> _Data in this exercise_:
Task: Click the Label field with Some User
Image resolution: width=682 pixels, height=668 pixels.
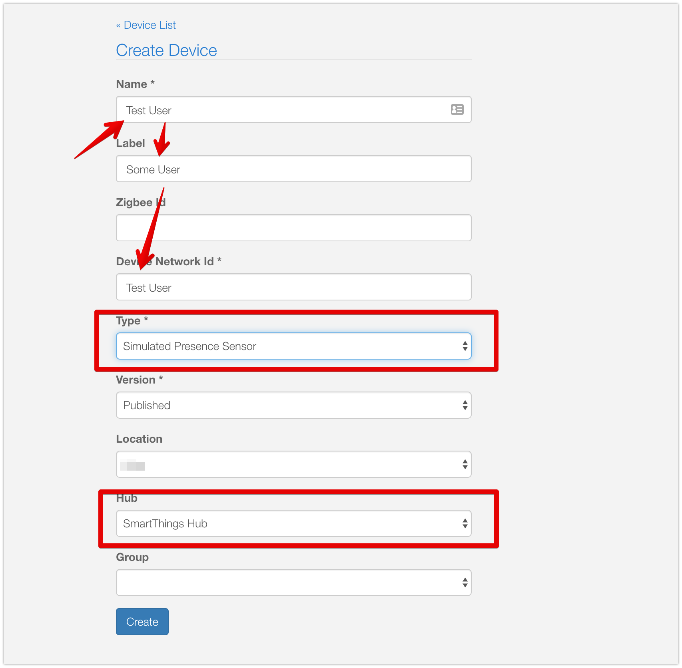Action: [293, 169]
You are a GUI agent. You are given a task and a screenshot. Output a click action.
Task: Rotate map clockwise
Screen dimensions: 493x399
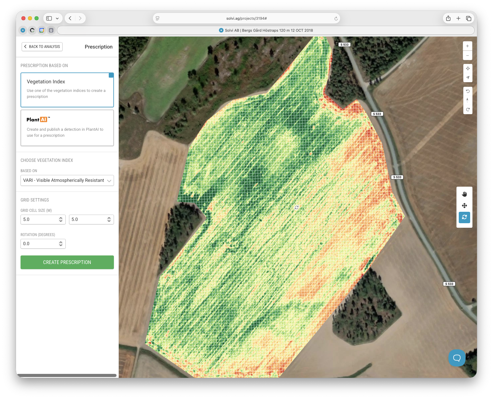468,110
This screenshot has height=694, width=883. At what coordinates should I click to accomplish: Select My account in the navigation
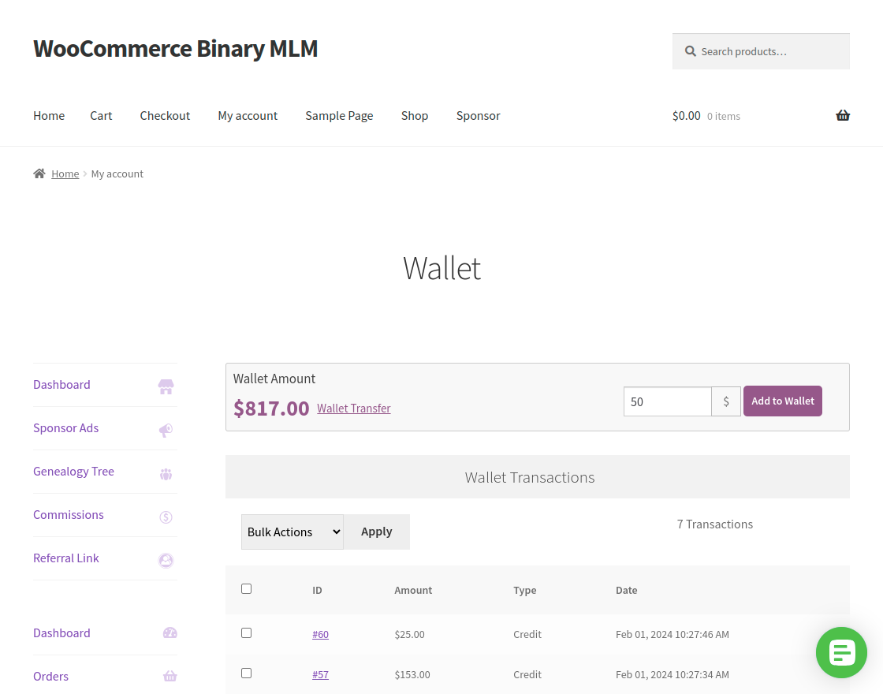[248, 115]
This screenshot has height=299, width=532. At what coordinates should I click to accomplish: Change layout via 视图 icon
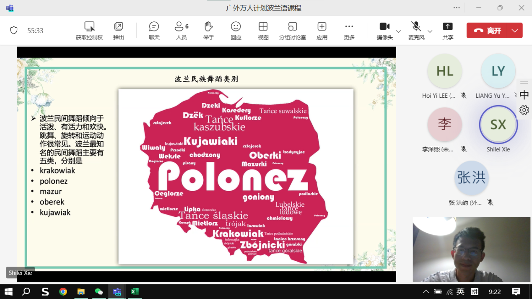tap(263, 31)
--
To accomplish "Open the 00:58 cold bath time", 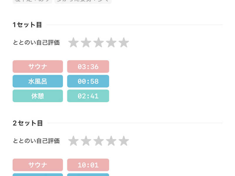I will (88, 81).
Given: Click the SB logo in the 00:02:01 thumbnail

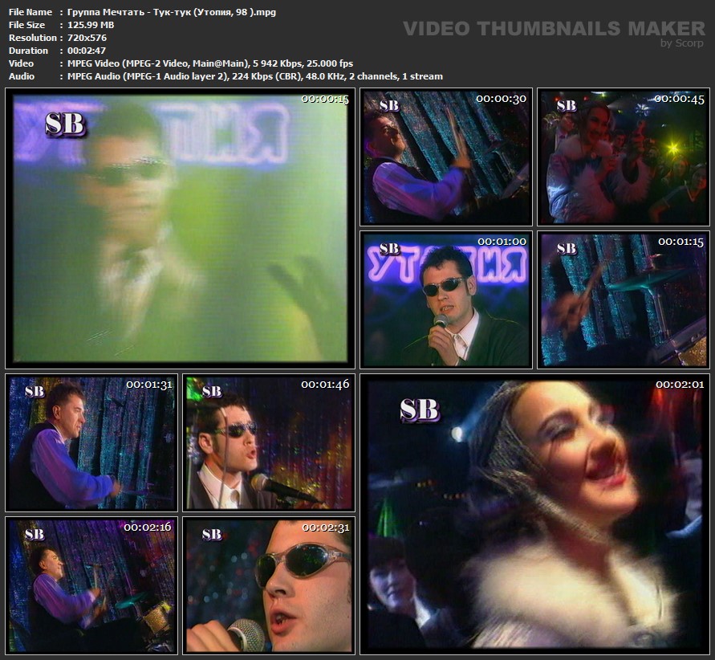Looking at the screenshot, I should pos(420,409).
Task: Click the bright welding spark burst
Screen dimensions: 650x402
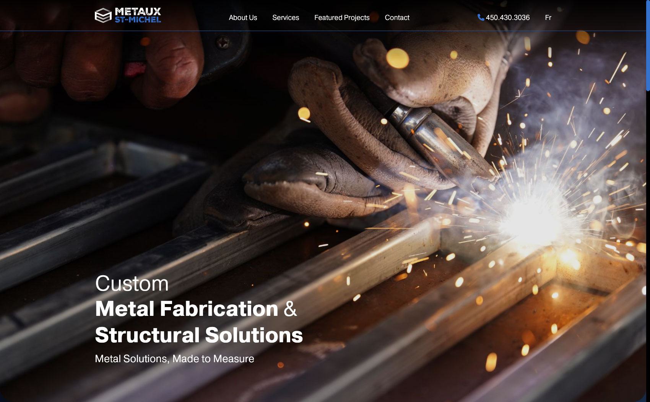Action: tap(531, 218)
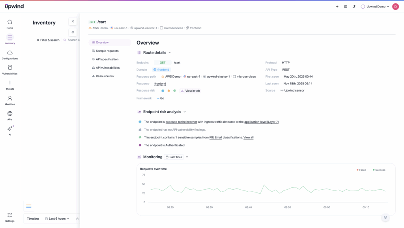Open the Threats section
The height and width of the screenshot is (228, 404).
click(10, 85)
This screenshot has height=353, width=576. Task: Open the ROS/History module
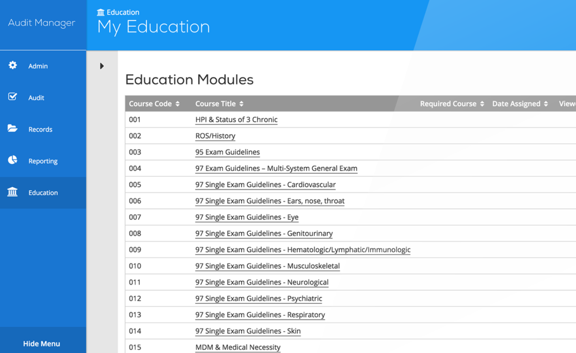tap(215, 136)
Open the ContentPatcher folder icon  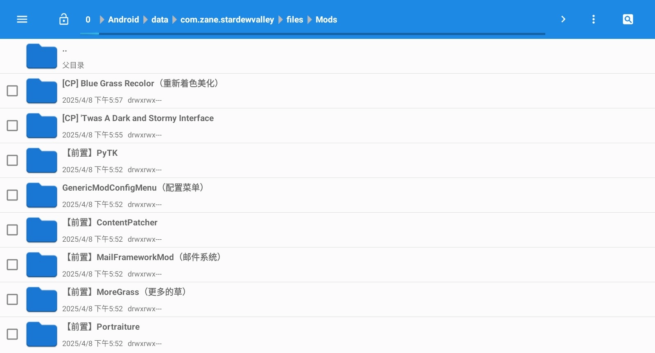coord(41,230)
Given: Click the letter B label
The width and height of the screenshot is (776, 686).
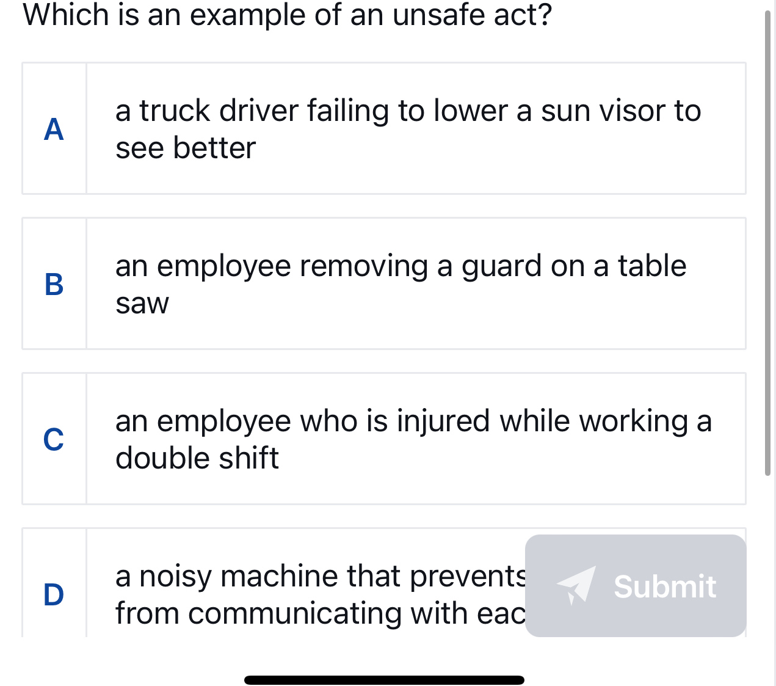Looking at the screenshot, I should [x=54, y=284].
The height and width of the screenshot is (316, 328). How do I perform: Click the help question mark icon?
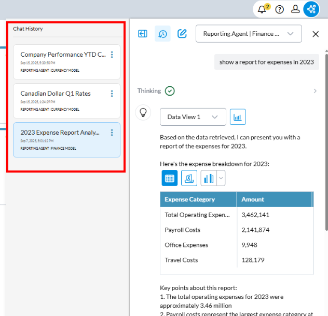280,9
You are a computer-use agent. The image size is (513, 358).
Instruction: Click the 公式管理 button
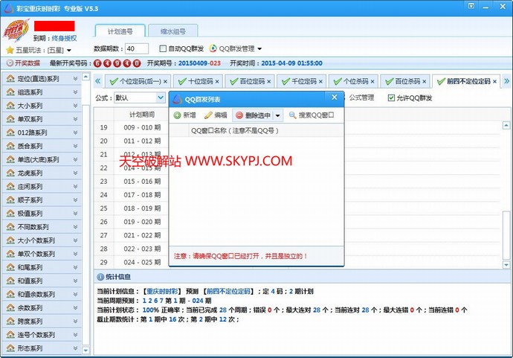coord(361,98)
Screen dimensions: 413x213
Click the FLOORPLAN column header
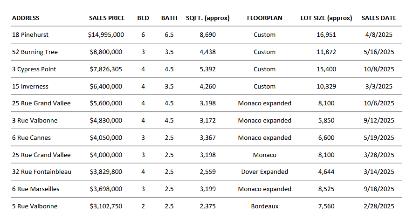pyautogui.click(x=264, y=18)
...
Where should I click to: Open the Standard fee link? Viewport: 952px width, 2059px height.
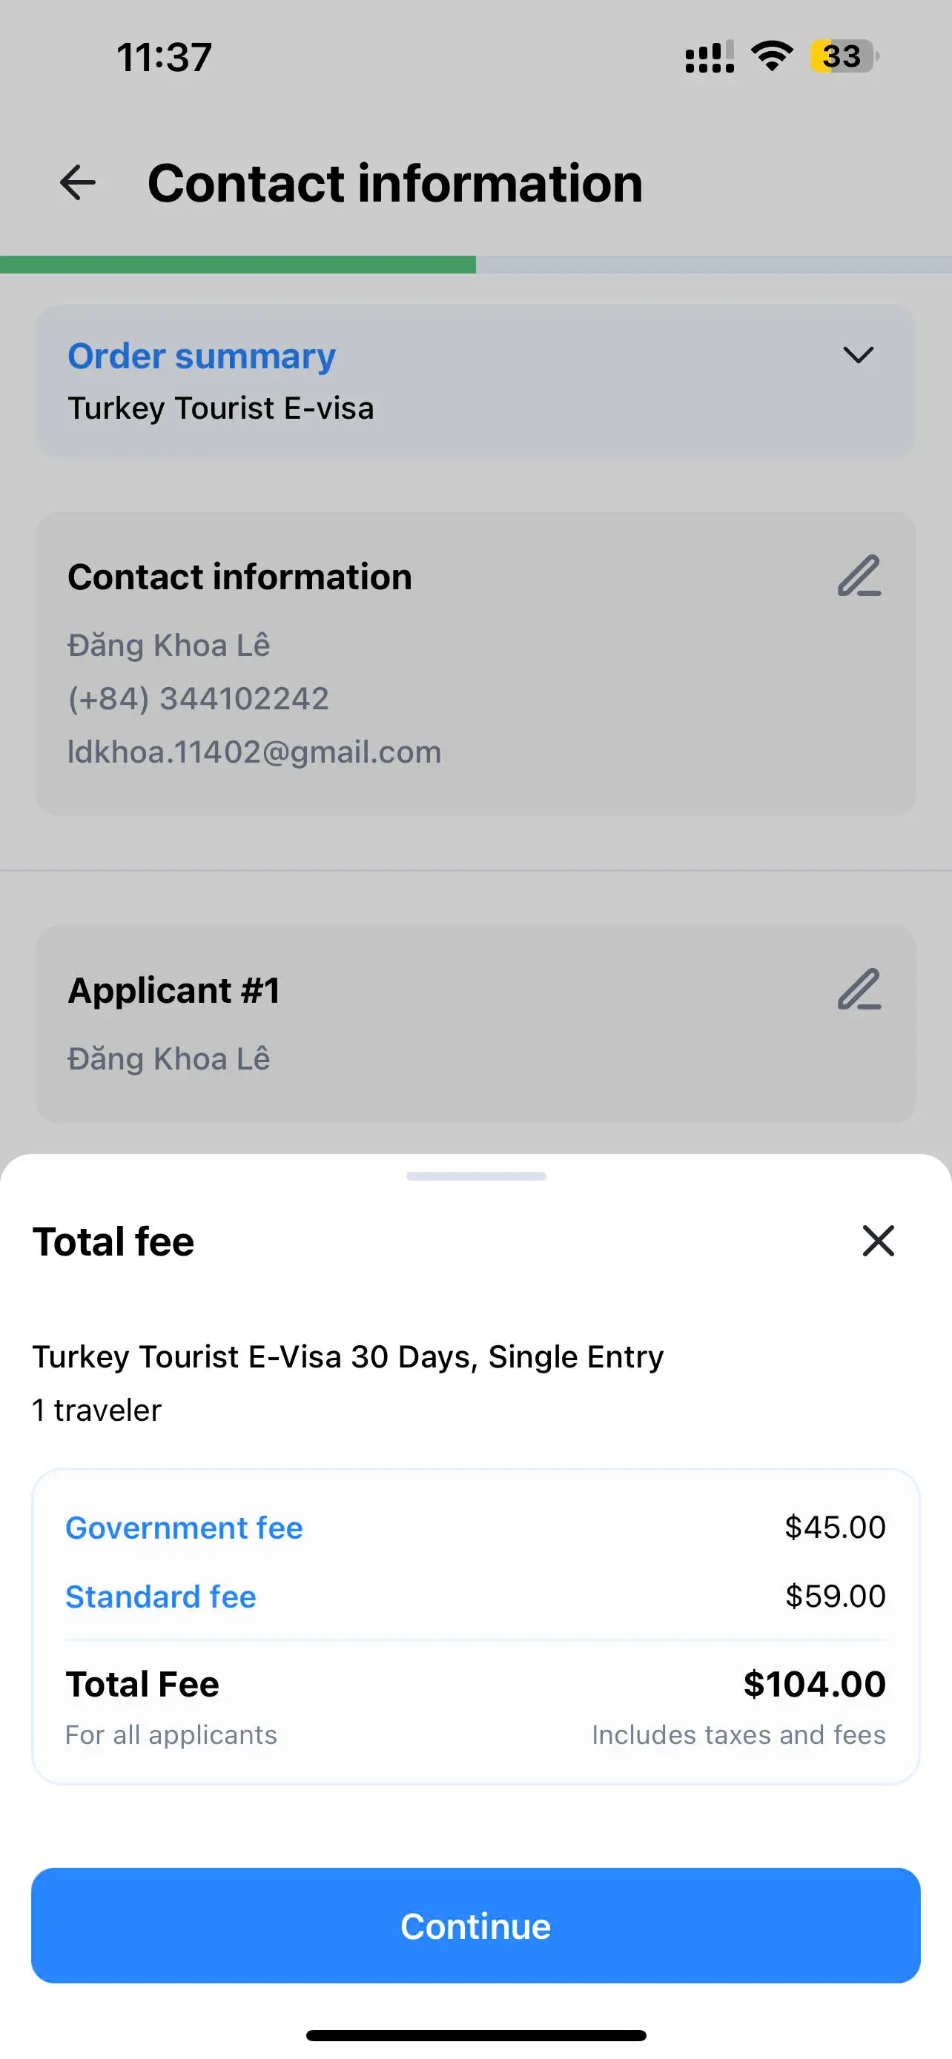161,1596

> _Requirement_: The lines above that hold the string "agent" are to be located and copied.

> _Reply_:
You are a GUI agent. You are given a task and a screenshot. Output a click action.
You are a computer-use agent. The image size is (513, 358).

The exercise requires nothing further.